Blog April 2, 2021
Cha Wa Returns With A Message to “My People”
Photo by Zach Smith, used with permission.
Photo by Zach Smith, used with permission.

Grammy-nominated New Orleans funk-mashers Cha Wa are back with a new single and video: “My People” out today.

Check it out right here:

"The message I am trying to send with the ‘My People’ music video is based on ancestral recall,” singer Aurelien Barnes explains. “This is a phenomenon where people consciously or subconsciously draw on the experiences and lives of their ancestors to perpetuate a certain lifestyle or culture. I am also trying to give the viewer an idea of the different spirits that dominate New Orleans. These are represented by the various elements of New Orleans culture shown, such as the Skull and Bone Gang, the Mardi Gras Indians, and the brass band.”

Singer Joseph Boudreaux Jr. was born into the tradition; his father, Monk Boudreaux, is the Big Chief of the Golden Eagles, and one of the first musicians to bring the Mardi Gras Indians onto the national stage with the Wild Magnolias, who performed at the very first Jazz Fest back in 1970.

While non-Natives affecting Native American dress has justly come under scrutiny in recent years, the tradition of Mardi Gras Indians, which Boudreaux Jr. is demonstrating in the video, continues. The band took time to explain why.

“In this video, I juxtapose the origin story of the Mardi Gras Indians with the present day representation of our Black and Native American hybrid culture,” says Barnes. “Historically, many Black people who escaped slavery in south Louisiana were taken in, guided to safety, and hidden from slave-catchers by sovereign Native American tribes.

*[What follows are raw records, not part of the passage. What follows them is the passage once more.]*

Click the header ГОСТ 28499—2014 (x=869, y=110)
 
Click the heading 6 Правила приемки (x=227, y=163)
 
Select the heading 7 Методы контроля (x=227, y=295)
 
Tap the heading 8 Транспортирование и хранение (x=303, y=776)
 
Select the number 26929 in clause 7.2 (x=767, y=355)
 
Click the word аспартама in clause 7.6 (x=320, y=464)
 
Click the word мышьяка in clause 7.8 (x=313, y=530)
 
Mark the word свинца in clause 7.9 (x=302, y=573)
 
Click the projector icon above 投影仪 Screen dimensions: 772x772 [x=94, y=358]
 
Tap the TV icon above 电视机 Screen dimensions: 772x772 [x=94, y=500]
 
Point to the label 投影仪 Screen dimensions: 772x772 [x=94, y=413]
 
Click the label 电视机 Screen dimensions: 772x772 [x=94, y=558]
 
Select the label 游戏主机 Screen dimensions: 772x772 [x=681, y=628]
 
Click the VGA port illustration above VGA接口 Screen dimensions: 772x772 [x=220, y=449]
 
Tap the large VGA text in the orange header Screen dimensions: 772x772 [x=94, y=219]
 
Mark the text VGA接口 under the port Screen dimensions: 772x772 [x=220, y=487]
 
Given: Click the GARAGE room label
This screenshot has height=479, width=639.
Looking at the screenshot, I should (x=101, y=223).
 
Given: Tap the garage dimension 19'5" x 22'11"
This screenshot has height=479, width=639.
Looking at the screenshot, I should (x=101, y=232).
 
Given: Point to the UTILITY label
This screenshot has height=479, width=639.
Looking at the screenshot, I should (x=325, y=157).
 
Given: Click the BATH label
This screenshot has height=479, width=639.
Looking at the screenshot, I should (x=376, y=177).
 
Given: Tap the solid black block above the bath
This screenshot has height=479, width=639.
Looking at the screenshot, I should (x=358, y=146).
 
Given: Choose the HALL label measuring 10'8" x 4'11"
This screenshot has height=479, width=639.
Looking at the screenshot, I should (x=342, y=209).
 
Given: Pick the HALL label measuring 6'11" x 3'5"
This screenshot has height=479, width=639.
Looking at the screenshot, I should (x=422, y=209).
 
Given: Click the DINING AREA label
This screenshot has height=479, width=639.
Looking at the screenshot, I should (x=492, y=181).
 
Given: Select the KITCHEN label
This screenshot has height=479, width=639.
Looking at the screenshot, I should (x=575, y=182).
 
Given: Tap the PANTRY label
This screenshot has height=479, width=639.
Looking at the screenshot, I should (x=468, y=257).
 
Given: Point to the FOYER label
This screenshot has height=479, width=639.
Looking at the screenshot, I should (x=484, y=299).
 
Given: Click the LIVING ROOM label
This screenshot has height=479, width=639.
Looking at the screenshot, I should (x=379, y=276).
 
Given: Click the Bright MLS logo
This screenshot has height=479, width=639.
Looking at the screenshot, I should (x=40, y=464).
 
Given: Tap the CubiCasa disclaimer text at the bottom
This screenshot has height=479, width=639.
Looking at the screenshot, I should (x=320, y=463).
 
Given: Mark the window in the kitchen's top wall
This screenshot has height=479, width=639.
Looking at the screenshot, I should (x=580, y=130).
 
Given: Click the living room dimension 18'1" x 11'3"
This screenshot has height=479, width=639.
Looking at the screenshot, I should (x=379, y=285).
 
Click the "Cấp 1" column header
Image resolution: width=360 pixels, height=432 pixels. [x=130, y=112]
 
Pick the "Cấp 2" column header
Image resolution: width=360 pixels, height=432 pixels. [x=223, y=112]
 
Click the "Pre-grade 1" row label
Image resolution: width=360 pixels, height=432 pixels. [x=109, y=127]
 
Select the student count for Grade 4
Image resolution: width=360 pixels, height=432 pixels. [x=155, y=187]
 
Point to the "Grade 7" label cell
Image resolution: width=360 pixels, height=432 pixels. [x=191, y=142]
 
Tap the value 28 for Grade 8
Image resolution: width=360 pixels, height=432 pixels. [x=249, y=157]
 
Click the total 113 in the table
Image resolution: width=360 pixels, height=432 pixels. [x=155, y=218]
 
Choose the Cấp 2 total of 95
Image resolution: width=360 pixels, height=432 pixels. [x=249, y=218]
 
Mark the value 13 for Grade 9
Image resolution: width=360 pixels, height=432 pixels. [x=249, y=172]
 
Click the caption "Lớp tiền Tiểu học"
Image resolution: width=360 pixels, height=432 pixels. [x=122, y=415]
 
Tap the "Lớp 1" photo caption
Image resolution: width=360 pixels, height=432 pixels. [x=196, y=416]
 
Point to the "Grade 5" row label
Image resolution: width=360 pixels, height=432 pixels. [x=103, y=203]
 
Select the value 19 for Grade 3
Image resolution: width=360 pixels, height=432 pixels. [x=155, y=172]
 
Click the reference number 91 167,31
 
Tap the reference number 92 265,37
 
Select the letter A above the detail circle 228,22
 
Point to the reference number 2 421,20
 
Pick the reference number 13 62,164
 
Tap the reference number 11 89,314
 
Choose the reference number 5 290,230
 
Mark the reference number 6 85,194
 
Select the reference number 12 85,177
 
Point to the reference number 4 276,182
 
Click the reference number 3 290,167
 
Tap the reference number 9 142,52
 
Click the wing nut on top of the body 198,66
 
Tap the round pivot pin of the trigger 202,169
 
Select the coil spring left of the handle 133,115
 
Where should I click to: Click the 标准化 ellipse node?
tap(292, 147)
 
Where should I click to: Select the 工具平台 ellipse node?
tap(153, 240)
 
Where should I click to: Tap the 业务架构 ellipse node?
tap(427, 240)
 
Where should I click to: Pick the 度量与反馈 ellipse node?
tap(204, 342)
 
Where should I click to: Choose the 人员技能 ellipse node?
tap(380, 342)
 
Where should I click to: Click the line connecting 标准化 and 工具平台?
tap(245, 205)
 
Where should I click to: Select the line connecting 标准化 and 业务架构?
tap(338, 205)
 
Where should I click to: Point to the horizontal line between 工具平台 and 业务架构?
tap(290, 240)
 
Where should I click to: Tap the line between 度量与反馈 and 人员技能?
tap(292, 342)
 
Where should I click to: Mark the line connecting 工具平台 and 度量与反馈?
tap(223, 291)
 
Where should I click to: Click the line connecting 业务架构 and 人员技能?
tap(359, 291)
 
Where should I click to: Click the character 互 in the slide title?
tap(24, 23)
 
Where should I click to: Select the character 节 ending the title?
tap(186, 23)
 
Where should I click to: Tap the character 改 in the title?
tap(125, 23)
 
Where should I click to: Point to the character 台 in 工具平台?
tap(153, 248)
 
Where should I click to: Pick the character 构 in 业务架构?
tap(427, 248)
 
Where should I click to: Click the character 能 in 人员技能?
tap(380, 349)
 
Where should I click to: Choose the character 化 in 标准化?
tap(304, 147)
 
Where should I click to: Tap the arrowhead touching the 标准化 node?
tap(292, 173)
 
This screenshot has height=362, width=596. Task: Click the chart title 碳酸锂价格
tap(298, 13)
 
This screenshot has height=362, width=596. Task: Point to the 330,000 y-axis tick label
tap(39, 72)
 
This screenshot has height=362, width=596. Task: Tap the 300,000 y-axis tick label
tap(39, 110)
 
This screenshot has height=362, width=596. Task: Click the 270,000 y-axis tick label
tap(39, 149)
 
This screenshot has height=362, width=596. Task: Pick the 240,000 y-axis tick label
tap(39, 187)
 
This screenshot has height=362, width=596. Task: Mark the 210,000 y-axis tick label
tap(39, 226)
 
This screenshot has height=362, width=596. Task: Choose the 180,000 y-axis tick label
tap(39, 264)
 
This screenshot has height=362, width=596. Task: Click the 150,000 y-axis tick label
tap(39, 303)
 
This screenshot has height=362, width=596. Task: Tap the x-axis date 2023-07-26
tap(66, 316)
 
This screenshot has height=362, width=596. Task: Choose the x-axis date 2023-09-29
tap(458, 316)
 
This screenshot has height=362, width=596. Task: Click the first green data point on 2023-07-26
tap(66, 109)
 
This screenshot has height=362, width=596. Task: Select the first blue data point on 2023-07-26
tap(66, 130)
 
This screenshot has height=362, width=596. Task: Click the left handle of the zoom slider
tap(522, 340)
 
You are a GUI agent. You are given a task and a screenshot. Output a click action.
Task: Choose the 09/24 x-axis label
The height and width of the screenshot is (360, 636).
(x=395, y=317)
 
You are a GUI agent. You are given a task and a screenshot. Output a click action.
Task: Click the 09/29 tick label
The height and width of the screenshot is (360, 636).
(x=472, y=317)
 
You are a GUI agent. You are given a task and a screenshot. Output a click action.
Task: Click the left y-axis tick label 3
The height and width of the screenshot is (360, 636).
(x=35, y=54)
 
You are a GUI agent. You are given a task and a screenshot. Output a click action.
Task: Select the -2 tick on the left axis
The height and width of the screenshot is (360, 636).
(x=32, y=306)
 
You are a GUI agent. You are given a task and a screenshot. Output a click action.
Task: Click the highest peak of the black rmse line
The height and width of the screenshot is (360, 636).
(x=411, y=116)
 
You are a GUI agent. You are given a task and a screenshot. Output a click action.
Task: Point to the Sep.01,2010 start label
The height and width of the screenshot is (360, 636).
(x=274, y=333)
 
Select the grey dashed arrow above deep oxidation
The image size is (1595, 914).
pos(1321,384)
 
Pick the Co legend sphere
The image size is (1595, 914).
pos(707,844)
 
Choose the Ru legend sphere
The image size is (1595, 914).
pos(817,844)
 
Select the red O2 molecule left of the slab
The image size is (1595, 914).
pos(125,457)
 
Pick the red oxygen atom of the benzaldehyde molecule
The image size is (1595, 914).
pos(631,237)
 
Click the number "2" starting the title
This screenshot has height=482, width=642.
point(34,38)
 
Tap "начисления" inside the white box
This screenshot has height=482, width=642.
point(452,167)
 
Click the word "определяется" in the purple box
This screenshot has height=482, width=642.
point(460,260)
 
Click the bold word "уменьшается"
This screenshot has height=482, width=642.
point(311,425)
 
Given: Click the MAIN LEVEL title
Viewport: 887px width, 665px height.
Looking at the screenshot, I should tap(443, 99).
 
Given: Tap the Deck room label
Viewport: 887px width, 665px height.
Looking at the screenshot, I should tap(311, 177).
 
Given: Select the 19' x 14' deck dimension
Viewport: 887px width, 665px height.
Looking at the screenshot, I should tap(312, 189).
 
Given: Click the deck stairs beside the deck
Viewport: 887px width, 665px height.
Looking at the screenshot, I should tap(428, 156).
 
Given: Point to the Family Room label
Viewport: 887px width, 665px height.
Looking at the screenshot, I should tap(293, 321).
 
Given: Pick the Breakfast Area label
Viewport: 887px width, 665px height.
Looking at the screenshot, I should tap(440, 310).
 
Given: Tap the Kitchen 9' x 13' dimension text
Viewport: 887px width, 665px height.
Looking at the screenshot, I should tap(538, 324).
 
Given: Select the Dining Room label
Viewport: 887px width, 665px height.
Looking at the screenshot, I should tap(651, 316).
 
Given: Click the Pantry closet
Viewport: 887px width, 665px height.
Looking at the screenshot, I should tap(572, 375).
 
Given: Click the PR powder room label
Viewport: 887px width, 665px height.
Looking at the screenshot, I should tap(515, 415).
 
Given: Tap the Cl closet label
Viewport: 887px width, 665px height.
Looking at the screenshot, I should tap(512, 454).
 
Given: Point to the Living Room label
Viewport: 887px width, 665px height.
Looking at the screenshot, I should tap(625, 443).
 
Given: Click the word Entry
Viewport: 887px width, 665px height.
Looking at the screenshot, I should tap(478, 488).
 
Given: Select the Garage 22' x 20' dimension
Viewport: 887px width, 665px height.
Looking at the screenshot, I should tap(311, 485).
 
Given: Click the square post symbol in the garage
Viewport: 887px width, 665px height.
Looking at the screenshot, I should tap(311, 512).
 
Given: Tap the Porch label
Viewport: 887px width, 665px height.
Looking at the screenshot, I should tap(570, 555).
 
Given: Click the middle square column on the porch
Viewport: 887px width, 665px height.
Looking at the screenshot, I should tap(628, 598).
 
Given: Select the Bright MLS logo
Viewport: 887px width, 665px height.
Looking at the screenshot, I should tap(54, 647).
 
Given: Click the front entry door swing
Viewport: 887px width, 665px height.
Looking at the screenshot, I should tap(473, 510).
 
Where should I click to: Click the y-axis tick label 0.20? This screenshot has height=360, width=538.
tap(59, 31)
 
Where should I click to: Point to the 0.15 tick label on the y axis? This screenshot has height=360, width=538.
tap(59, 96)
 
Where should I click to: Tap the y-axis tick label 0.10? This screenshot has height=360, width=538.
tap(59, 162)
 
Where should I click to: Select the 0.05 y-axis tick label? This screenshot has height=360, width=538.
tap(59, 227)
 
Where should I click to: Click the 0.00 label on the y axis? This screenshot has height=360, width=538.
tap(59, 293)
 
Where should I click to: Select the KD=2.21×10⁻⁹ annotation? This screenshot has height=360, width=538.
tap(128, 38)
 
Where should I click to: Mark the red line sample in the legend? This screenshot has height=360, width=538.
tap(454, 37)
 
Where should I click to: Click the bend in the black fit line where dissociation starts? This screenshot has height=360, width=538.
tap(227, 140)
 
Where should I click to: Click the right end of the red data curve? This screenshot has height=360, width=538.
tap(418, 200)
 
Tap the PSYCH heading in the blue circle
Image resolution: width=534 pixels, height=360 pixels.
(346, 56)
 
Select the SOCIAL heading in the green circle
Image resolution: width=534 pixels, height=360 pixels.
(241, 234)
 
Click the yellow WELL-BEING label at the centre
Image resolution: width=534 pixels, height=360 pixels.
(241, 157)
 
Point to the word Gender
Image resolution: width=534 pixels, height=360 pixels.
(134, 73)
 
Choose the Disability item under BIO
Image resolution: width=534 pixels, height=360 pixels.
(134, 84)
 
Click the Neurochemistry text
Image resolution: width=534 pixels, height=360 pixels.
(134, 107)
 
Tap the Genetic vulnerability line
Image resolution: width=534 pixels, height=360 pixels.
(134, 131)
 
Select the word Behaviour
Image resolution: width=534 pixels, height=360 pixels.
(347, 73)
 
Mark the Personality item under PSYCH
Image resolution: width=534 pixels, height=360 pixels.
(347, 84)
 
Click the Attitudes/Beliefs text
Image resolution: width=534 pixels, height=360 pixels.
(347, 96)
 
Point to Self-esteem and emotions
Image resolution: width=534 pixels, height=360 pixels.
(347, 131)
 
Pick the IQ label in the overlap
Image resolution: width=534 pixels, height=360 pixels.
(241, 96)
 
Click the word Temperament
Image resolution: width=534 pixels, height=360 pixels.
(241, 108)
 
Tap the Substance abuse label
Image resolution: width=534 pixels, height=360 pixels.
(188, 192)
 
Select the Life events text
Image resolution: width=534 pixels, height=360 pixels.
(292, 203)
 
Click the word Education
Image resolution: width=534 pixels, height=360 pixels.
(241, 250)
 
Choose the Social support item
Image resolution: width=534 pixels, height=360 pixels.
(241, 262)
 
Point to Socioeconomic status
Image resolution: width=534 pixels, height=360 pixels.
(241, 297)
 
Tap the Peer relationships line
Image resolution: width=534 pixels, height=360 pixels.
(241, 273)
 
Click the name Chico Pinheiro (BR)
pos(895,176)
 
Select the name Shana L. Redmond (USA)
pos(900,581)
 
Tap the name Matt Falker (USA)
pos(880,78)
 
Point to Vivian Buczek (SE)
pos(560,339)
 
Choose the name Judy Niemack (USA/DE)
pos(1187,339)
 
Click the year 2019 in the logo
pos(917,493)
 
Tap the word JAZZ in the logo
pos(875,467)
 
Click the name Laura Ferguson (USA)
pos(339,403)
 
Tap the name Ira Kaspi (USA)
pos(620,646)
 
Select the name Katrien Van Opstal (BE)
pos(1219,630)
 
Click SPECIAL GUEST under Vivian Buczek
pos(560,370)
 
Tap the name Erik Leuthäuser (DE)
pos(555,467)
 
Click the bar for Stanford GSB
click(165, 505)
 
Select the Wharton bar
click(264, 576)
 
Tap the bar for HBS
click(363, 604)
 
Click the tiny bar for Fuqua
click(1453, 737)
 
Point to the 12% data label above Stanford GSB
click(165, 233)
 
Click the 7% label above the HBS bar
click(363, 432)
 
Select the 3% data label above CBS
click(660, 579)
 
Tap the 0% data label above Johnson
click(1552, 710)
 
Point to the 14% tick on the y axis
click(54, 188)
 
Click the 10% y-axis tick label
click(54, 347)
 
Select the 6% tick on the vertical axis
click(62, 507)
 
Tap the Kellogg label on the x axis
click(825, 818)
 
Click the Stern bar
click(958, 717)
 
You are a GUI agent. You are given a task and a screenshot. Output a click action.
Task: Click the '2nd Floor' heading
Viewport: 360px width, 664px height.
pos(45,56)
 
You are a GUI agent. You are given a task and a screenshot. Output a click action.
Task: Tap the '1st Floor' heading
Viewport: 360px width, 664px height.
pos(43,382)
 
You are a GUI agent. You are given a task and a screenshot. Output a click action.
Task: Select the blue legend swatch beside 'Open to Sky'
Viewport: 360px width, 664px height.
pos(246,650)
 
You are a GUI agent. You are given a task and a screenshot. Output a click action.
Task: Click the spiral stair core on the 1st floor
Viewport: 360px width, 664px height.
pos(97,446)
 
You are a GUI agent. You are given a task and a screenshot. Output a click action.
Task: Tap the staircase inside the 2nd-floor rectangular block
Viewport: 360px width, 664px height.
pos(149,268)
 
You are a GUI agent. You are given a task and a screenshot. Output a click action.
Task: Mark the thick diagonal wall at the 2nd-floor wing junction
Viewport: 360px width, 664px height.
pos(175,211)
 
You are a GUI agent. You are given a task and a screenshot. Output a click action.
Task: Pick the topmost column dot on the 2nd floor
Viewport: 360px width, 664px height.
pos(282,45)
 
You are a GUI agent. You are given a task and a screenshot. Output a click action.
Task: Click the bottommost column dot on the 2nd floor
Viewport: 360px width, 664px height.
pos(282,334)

From the natives, they acquired new customs, language and dress, and meshed them with African masking traditions. This not only provided immediate freedom from captivity for the people who escaped, but also would eventually provide an avenue for the Black people of New Orleans to feel free on carnival day despite not being allowed to participate in the official Mardi Gras celebrations.”

Brass bands in New Orleans also represent freedom, as they are the centerpiece of second lines. Second lines are long parades that involve high energy dancing and music, free of cost to anyone who wants to show up. They happen every Sunday, and for many people, no matter how terrible their week might have been, second lines provide a space where they can dance, rejoice in the music, forget about their troubles for a little bit, and feel free. This is a tradition that dates back to the days of the drum circles at Congo Square where, only in New Orleans, Black enslaved people were allowed to play drums, sing, and dance however they wanted.”

“My People” is the title track from the band’s new album, out on Single Lock Records.